** Required work **
Lay out the stretch of lines from the one containing "The image size is (446, 800)." through the one containing "click(9, 280)" as a two-column CSV with the headers instruction and action. Give one row for each text and its answer, with each in a single quoted field and any line breaks replaced by spaces.

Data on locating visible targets

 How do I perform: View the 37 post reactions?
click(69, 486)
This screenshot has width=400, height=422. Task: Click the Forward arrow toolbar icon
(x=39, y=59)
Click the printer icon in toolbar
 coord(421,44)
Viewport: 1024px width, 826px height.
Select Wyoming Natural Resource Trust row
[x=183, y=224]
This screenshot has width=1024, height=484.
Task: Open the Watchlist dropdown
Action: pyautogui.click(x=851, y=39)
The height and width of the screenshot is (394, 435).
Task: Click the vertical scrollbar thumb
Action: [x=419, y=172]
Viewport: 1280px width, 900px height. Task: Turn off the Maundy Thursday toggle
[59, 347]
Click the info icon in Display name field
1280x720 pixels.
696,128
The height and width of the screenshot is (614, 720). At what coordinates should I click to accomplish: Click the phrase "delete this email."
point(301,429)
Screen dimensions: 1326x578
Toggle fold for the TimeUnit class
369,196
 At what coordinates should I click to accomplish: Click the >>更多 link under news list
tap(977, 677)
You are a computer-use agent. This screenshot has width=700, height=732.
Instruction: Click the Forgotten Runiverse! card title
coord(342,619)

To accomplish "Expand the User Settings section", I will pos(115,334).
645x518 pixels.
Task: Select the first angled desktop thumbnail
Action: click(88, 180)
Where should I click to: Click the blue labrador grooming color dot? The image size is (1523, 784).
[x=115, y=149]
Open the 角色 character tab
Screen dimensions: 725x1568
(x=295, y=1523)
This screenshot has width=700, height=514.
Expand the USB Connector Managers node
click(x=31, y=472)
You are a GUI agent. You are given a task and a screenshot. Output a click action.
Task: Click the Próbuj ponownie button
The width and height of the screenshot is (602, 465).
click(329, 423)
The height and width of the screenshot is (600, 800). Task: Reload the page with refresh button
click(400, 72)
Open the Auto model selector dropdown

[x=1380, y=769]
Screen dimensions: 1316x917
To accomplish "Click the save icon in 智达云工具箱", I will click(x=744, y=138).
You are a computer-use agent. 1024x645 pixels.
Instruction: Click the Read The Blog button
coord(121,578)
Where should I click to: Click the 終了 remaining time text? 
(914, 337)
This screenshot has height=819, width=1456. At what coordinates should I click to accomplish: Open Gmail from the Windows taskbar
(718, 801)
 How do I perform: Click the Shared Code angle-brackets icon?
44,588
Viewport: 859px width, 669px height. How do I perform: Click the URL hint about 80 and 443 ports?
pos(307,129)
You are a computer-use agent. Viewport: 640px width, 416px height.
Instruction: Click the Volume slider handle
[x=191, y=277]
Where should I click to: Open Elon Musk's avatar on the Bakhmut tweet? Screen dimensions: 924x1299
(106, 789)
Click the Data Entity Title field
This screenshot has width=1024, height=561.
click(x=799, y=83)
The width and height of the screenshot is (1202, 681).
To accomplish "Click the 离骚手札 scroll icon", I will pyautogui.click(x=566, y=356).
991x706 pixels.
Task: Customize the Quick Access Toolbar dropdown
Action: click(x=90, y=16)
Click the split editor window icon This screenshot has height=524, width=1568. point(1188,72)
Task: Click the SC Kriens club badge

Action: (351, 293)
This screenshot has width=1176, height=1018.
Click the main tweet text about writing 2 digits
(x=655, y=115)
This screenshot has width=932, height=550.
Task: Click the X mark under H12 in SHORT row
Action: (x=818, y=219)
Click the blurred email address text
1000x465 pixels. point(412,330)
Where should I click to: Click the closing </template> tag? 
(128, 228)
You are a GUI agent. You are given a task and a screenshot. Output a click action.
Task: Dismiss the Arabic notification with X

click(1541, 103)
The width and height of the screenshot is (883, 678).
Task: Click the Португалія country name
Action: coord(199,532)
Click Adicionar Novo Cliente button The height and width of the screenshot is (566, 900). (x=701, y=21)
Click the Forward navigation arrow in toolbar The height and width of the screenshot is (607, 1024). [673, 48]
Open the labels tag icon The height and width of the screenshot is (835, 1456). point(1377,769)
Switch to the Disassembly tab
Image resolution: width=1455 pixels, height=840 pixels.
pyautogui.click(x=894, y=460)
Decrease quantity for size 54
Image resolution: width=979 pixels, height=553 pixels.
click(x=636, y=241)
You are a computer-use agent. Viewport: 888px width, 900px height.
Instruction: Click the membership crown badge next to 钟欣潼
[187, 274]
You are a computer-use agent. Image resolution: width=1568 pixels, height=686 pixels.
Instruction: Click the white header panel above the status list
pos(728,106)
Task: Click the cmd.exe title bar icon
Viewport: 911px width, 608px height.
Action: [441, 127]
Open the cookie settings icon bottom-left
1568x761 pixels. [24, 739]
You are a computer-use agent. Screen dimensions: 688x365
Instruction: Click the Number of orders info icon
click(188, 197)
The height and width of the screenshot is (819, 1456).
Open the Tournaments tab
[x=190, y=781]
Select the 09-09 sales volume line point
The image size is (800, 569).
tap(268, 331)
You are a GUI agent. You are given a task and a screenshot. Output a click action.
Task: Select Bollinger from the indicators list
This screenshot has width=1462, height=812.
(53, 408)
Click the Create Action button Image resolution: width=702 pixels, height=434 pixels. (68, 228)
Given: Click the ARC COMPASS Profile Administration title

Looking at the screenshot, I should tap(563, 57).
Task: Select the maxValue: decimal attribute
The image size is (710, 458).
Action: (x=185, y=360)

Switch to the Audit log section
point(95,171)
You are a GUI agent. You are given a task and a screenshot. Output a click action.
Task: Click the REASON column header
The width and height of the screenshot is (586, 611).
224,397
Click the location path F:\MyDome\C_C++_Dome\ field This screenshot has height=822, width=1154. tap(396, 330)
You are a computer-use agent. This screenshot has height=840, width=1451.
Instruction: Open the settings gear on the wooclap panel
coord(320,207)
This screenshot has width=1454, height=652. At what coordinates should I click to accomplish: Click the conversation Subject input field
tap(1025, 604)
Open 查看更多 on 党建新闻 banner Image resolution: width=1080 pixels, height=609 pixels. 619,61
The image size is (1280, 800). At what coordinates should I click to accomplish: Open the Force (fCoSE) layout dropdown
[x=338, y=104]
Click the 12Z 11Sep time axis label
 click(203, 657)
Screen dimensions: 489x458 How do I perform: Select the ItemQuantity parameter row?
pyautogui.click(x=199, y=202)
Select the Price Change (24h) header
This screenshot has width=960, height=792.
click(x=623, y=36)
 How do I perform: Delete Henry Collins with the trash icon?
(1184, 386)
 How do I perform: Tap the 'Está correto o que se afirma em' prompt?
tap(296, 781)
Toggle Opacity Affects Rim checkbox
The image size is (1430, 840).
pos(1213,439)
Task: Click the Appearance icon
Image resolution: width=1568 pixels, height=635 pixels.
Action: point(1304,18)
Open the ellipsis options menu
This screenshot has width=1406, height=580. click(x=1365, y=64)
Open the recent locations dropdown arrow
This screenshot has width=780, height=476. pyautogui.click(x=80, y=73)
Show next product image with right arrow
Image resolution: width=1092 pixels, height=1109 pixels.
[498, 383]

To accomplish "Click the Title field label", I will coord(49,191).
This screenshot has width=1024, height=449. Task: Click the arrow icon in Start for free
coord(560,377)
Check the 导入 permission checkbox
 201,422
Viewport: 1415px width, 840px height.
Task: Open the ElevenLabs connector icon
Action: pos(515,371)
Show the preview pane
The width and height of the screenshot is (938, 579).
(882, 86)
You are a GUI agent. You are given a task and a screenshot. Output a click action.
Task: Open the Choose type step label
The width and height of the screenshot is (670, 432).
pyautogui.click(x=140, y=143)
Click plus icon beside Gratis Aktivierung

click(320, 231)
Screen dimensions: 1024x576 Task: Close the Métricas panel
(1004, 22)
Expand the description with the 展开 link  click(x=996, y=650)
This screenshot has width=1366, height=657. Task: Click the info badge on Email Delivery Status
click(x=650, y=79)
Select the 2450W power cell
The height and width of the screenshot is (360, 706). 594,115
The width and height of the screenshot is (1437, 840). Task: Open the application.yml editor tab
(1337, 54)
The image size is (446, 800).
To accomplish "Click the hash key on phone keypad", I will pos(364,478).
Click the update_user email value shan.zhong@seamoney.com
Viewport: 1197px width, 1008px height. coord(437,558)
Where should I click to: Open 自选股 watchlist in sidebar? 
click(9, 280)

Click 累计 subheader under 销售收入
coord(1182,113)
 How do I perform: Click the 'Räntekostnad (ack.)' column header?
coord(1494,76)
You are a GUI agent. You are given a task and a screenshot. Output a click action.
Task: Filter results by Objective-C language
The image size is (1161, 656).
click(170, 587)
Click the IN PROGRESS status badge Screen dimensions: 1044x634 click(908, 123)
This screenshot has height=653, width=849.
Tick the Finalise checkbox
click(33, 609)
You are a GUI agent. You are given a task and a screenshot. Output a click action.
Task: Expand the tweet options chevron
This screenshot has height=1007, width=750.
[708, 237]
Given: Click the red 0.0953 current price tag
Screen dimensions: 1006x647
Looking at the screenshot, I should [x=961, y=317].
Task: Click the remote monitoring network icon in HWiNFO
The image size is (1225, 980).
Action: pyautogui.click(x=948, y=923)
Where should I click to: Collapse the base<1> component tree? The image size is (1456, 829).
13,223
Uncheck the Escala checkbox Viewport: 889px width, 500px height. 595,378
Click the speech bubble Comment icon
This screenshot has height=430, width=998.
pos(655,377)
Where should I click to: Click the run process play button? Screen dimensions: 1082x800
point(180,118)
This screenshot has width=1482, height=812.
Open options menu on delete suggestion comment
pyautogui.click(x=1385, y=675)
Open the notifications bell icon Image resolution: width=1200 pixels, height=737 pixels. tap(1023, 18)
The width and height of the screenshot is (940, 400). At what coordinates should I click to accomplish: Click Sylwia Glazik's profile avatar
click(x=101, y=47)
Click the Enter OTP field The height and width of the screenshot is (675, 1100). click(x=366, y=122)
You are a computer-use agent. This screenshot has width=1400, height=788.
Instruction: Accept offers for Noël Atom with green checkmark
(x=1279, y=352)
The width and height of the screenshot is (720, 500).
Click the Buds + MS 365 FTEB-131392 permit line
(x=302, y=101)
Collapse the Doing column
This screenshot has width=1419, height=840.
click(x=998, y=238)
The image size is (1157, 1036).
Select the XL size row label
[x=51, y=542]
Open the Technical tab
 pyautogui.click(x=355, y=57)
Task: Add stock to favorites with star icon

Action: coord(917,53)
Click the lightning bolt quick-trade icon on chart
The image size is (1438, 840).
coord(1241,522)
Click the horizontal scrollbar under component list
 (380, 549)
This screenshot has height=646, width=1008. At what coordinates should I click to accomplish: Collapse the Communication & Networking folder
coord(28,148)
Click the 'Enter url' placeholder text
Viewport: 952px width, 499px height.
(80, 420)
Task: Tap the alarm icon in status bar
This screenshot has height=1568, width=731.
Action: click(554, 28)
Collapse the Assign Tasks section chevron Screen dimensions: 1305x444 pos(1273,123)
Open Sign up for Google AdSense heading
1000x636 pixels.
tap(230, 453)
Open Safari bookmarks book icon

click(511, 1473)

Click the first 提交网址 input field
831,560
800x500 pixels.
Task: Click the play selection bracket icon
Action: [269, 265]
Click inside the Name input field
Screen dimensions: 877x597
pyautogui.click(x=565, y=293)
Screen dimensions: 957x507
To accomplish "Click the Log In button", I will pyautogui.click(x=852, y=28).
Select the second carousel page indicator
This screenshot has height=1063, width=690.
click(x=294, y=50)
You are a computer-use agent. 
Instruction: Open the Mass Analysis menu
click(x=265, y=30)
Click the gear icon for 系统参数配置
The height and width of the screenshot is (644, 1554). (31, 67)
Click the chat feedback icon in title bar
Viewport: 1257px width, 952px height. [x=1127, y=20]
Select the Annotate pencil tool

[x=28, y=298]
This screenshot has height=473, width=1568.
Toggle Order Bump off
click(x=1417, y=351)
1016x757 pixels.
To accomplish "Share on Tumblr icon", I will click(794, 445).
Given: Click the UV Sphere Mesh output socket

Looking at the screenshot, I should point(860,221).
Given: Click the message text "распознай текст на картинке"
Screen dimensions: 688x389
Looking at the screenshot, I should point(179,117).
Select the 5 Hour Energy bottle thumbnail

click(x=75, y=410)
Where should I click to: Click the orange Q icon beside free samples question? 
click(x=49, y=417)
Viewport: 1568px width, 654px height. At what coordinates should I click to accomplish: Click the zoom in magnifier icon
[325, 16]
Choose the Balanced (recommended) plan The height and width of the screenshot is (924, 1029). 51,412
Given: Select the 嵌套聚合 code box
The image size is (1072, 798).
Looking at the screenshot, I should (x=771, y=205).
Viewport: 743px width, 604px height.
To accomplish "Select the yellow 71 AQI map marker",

** Answer for this exercise **
instruction,action
"The image size is (446, 800). To accomplish ""Click the hash key on phone keypad"",","I will pos(364,478)."
"Click the update_user email value shan.zhong@seamoney.com","Viewport: 1197px width, 1008px height. coord(437,558)"
"Where should I click to: Open 自选股 watchlist in sidebar?","click(9, 280)"